Наконец, быть может смешили публику демонстративные «выходы» тенора к рампе во всех тех случаях, когда он брал высокую «трудную» ноту? Но, во-первых, гротеск исполнения доходил здесь до столь невероятной грубости, что просто не хватает духу обвинять публику в явно ребяческом вкусе, а во-вторых, принципиально, разве устремление к рампе артиста, не столь гротескное, может быть принято в театре за недопустимый аллюр! И разве такие доки, как Георг Фукс, например, не правы, вопрошая, «правильно ли бороться с этим стремлением артиста вперед, вытекающим из самой сущности сценического творчества» и, наоборот, не правильнее ли, «если в силу внутренней драматической необходимости исполнение актеров {79} стремится к рельефу, это стремление удовлетворять». Иначе в чем же художественно-утилитарная заслуга просцениума в строго, а стало быть, и всестороннее обдуманном строении мюнхенского Künstlertheater{209}?!
Я знаю, что вы скажете: она смеялась над карикатурой, над шаржем, над пародией.
Увы, отвечу я, «Вампука» как карикатура возбуждала смех только в незначительном меньшинстве. — У нас не понимают карикатуры как таковой, не ценят и не восхищаются талантливой карикатурой. Не меньший успех, чем талантливый «Сатирикон», имел бездарный «Будильник»{210}.
Нет! Если вы прочтете и прослушаете все то, что писалось и говорилось о «Вампуке», вы придете к заключению, что публика на представлении сей доблестной пародии смеялась не над чем другим, как над условностью итальянской оперы.

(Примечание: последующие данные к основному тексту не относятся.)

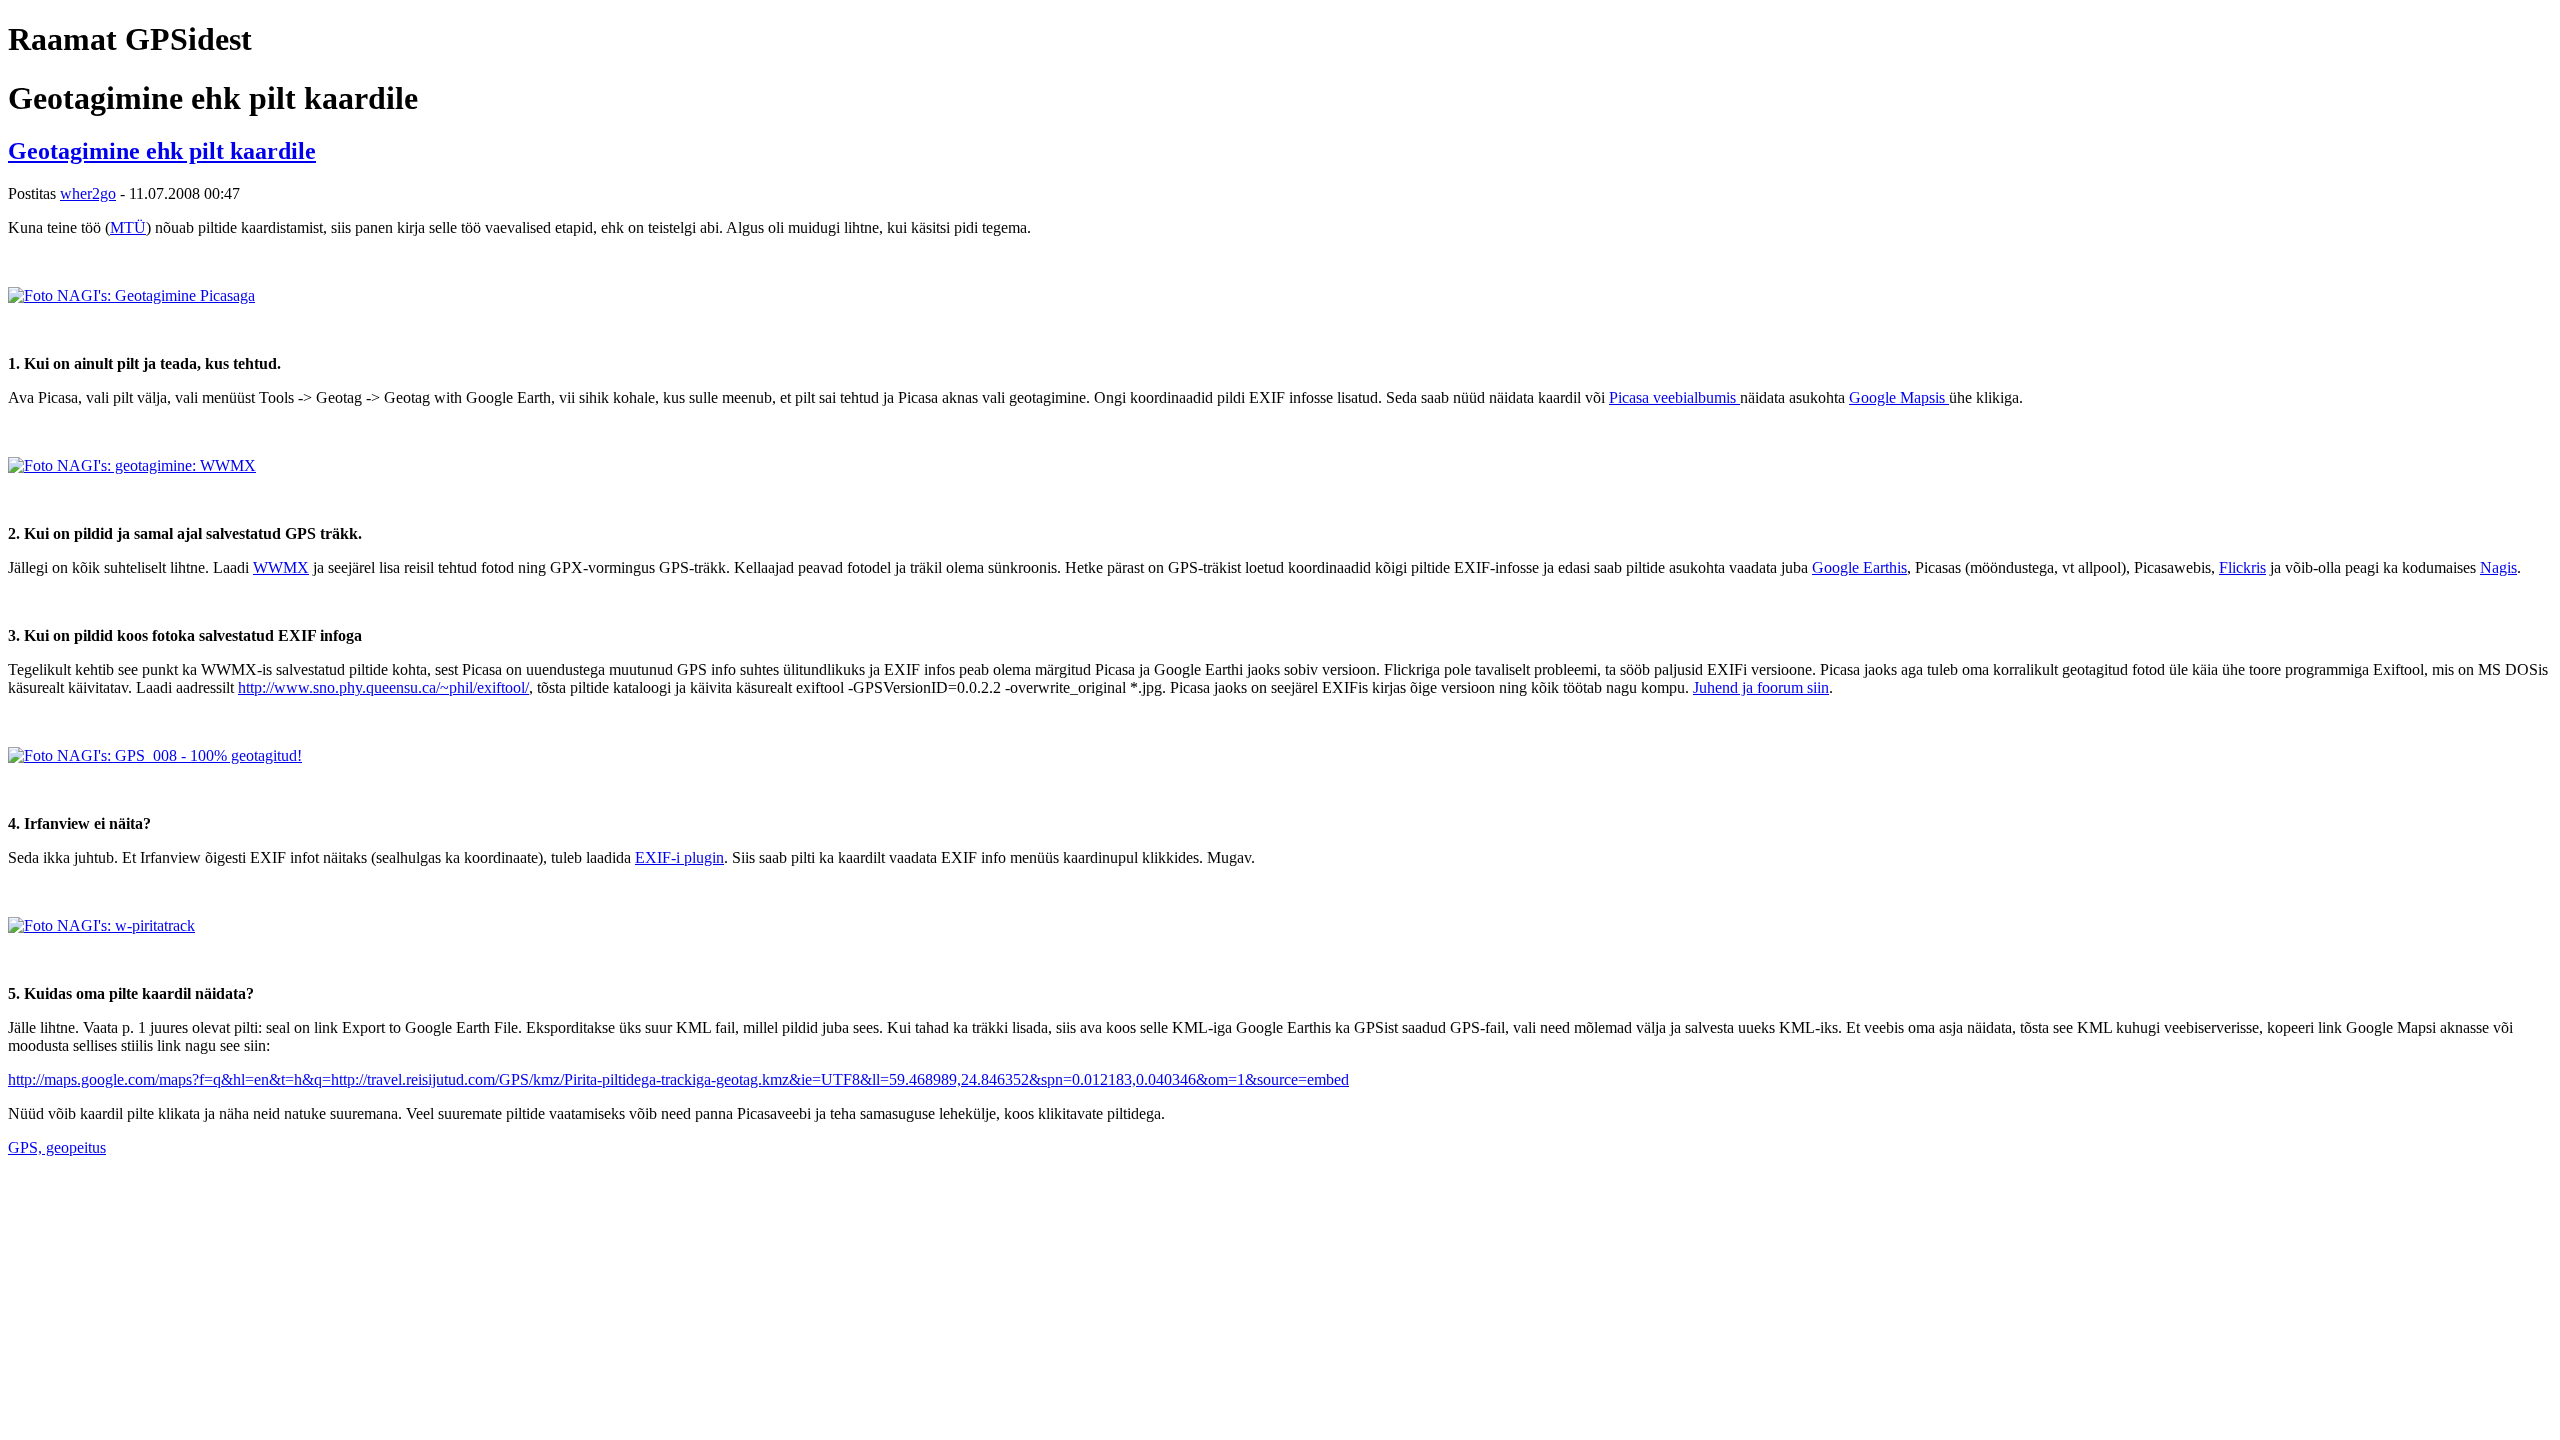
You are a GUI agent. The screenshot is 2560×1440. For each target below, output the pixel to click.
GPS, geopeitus (57, 1147)
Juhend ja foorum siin (1761, 687)
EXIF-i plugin (679, 857)
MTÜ (128, 227)
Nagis (2498, 567)
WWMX (281, 567)
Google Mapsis (1899, 397)
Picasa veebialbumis (1674, 397)
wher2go (88, 193)
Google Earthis (1859, 567)
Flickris (2242, 567)
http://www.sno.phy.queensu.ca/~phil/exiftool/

Публика, которая до сих пор не доросла до понимания Вагнера, хотя бы первого периода его творчества{211}, и по-марктвеновски (сиречь по-мужицки) рассуждает о величайшем гении, — публика, которая ошикала в свое время творца «Руслана и Людмилы»{212}, которая 50 лет не признавала у нас Шумана, оставила скончаться в неизвестности Мусоргского, позволяла себе вместе с Кюи непозволительные выходки по адресу Чайковского{213} и не сумела собраться в достаточном количестве на похороны Римского-Корсакова, — эта «публика» теперь смеялась гомерическим смехом над условностью той итальянщины, которая ее так долго отрывала от будничных дрязг, даря светом и теплом их серые, холодеющие души!
Я не стану защищать отжившую итальянщину, но и не стану издеваться над ней, как не стану тешиться, безобразно-неблагодарный, над славными когда-то стариками, тешиться только потому, что время лишило их обаяния красоты и юности, сделало их слишком известными, выдало все их слабости и немощи. И если это уже труп, то тем менее я нахожу место издевке, издевке над этим бедным телом, в котором, как-никак, а долго, очень долго жила какая-то художественная правда, та правда настоящего искусства, без которой тело не могло бы стать жизнеспособным. Теперь оно умерло, потому что все смертно в этой жизни, и сами истины, по уверению «доктора Штокмана», не живут мафусаилов век.
Снимите шапку у трупа вашей бывшей возлюбленной, если ваша душа еще не в плену у Грядущего Хама{214}!
Сегодня «они» смеялись над условностью итальянщины, завтра «они» будут смеяться над тем, что в опере поют, а не разговаривают, говорят стихами, а не по-обывательски. Послезавтра «они» будут умирать со смеху, что нет на сцене четвертой стены, а скоро с легким сердцем и вовсе выбросят сценическое искусство за борт своего рационально построенного (о! как рационально построенного) корабля.
Этим людям не нужно искусство! Оно их мучит, оно поет им о чем-то безвозвратно для них потерянном, недостижимом, и даже Золя, натуралистический Золя, не так способен их увлечь, как его чучело, — грубое чучело, которое орда безмозглых в дни «L’Affaire»{215} носила по {80} Парижу с неприличными песнями, улюлюканьем апашей и визгом проституток.
Я забывался на «Вампуке». Мне нравятся карикатуры. Я понимаю шутки.
На юге говорят, что женщине с красивыми зубами все кажется смешным. И карикатурист подобен ей: обладая счастливым даром художника-гиперболиста, он все готов представить нам смешным. И он желанен среди тех, кто может смеяться над самой душой карикатуры, а не над душой предмета, карикатурой искажаемой, раз этот предмет, эта душа важны и дороги нам. Словом, будь я правителем в Центральной Африке, я не позволил бы распространять среди дикарей карикатуры на христианских миссионеров. Я подождал бы с разрешением, пока они отучатся от людоедства.